Can anyone give me a counterexample to the following statement:
Suppose $F \colon [0,1] \to \mathbb{R}$ is continuous and differentiable almost everywhere, then $F(b)-F(a)=\int_a^b F'(t)\, \text{d}t$.
I guess let the discontinuity be $\mathbb{Q} \cap[0,1]$ may help.
On
I harass Calculus students with this example (which one can easily scale and translate to $[0,1]$):
Let $f(x) = \tan^{-1}(x) + \tan^{-1}(1/x)$. Compute $f(1)$, $f(-1)$, and $f'(x)$. How is that possible?
They find $f(1) = \pi/2$, $f(-1) = -\pi/2$, and $f'(x) = 0$ (almost) everywhere. Which should be a good enough hint.

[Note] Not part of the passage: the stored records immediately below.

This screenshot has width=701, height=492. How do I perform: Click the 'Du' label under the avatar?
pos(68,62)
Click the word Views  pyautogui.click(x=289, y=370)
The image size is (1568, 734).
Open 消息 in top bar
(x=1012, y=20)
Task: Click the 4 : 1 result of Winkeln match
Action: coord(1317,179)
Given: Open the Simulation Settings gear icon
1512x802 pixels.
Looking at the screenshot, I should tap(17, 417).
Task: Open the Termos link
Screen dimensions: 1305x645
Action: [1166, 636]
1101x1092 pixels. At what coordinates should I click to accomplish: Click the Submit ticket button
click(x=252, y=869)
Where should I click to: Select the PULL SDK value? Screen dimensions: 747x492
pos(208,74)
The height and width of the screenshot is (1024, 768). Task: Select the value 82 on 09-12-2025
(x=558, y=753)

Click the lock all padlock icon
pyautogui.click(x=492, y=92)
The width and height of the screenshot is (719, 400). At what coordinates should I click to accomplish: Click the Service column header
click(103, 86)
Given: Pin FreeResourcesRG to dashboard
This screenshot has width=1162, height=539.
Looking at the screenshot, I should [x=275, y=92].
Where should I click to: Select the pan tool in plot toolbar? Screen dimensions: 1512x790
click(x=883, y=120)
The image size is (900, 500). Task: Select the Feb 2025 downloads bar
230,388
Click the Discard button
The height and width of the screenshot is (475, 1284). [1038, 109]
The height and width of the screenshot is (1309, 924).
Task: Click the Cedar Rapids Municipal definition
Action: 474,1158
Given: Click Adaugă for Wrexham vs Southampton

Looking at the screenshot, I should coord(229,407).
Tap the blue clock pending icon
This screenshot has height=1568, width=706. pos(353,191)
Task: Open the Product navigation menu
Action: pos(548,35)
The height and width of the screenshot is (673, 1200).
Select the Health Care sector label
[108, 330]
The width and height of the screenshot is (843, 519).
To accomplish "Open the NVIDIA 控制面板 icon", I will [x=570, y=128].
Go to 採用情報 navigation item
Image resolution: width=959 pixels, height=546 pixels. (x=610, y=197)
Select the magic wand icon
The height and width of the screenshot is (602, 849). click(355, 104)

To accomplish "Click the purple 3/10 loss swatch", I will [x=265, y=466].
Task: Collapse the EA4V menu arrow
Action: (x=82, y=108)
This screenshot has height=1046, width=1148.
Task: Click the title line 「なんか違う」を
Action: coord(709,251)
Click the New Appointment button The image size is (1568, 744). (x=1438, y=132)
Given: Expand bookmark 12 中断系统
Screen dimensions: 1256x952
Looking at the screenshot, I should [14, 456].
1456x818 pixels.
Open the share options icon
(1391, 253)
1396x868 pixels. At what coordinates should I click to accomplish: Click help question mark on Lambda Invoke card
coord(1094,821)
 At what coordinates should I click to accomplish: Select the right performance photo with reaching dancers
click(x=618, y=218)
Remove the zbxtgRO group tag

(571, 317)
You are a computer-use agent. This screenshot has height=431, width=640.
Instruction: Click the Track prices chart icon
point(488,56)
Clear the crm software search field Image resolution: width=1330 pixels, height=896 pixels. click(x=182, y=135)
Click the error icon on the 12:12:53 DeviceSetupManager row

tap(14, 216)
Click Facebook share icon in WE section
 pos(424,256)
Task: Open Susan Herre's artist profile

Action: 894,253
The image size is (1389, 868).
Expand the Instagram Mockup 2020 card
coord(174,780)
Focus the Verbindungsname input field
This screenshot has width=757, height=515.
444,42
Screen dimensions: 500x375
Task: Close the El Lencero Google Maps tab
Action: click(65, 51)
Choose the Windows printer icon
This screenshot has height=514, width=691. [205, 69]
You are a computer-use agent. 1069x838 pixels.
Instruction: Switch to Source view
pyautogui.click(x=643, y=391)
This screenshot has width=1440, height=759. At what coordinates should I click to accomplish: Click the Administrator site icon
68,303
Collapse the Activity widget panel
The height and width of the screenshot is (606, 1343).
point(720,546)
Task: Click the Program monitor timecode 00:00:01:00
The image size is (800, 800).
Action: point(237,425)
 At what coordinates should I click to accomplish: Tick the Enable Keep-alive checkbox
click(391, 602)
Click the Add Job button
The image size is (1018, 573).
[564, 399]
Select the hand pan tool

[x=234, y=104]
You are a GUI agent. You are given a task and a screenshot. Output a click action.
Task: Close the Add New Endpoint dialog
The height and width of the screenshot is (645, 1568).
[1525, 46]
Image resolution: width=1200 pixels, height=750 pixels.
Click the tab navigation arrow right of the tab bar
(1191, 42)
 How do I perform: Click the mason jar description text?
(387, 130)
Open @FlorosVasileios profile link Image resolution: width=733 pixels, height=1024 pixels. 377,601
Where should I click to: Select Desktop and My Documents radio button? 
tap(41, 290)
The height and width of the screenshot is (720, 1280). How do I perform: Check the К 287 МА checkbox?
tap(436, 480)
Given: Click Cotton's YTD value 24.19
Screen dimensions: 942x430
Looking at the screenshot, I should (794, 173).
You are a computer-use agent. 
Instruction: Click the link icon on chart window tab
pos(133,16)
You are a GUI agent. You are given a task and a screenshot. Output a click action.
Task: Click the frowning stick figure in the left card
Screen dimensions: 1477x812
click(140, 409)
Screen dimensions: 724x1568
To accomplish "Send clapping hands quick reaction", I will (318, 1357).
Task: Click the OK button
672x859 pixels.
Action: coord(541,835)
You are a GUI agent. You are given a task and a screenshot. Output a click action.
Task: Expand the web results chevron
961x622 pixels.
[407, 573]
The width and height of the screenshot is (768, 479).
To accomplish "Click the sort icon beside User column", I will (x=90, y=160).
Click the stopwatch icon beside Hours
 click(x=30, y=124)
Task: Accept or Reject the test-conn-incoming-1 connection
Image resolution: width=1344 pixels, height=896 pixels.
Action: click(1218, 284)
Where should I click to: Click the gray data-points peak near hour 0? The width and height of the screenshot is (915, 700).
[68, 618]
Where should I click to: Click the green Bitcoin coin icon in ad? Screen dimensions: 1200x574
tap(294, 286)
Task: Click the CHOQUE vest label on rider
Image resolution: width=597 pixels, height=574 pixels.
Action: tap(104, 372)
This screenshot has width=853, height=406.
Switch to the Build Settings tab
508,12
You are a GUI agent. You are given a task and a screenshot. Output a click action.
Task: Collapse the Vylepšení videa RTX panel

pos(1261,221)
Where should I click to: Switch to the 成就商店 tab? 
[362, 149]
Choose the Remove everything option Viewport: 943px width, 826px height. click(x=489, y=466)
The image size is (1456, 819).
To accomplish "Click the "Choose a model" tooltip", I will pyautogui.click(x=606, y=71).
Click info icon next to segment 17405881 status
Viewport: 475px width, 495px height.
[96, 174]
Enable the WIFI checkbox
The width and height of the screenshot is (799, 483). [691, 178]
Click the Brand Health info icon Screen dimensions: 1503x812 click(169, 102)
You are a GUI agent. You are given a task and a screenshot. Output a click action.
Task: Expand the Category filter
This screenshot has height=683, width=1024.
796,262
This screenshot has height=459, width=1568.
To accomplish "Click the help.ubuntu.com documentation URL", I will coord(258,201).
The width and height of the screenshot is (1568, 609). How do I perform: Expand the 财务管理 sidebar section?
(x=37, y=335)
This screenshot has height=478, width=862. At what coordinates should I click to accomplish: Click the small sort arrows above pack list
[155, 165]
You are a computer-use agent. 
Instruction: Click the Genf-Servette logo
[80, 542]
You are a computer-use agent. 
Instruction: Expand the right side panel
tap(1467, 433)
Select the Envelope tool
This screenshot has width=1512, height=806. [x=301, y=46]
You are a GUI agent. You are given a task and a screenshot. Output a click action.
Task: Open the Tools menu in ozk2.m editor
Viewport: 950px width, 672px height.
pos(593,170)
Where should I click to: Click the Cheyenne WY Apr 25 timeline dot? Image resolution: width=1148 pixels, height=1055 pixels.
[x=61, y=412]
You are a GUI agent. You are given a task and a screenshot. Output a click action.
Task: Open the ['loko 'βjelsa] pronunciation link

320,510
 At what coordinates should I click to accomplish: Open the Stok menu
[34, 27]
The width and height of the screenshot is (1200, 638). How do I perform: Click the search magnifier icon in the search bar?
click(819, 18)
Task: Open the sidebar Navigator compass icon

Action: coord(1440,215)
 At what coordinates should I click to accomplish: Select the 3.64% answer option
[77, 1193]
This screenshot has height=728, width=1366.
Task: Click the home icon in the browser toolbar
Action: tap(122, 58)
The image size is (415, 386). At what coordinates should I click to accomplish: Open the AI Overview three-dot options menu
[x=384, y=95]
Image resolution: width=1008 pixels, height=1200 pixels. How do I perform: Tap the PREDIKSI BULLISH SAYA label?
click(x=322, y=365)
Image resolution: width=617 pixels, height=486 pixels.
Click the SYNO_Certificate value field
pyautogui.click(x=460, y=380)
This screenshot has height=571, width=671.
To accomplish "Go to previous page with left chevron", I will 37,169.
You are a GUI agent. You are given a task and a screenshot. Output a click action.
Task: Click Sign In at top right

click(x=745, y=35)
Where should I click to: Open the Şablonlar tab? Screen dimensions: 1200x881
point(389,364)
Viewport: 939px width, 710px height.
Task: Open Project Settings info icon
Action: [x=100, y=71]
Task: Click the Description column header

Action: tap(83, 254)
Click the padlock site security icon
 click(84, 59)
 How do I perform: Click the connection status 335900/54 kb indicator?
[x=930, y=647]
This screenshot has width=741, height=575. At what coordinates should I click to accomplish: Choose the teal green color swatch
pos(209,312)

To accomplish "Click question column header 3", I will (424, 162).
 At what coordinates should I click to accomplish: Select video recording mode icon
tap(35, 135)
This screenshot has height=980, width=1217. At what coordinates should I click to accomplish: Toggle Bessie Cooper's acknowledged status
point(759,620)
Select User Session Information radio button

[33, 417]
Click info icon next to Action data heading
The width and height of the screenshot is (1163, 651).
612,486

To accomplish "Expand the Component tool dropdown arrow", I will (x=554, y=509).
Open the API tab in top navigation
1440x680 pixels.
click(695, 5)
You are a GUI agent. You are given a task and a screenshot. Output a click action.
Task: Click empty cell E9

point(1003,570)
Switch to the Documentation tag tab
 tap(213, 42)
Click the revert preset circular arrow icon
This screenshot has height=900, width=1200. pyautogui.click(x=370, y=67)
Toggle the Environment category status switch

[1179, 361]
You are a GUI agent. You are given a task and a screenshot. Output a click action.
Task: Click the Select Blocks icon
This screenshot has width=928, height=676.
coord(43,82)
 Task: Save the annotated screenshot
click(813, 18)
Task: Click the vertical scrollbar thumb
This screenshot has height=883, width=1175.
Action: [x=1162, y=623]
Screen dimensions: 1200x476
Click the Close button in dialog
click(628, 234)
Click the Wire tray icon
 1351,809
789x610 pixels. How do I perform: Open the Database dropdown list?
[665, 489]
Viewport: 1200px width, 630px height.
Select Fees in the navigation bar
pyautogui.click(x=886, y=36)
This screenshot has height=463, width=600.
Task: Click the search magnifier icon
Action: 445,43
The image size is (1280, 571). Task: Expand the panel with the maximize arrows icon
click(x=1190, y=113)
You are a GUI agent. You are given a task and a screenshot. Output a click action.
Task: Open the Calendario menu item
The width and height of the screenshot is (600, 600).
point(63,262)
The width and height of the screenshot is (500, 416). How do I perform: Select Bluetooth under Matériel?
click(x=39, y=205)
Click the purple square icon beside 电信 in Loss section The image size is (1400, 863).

Worth noting that this $f$ is continuous (constant!) a.e. and differentiable a.e. I like this $f$ because the explanation of constancy is simple if one remembers one's Trig: $f$ is the sum of two (directed) complementary angles. The direction just reverses as we pass through $0$.
The Cantor function is a counter-example. It's continuous and has derivative $0$ almost everywhere, yet $F(1)-F(0)=1-0=1 \neq 0=\int_0^10 \, dt=\int_0^1F'(t) \, dt$.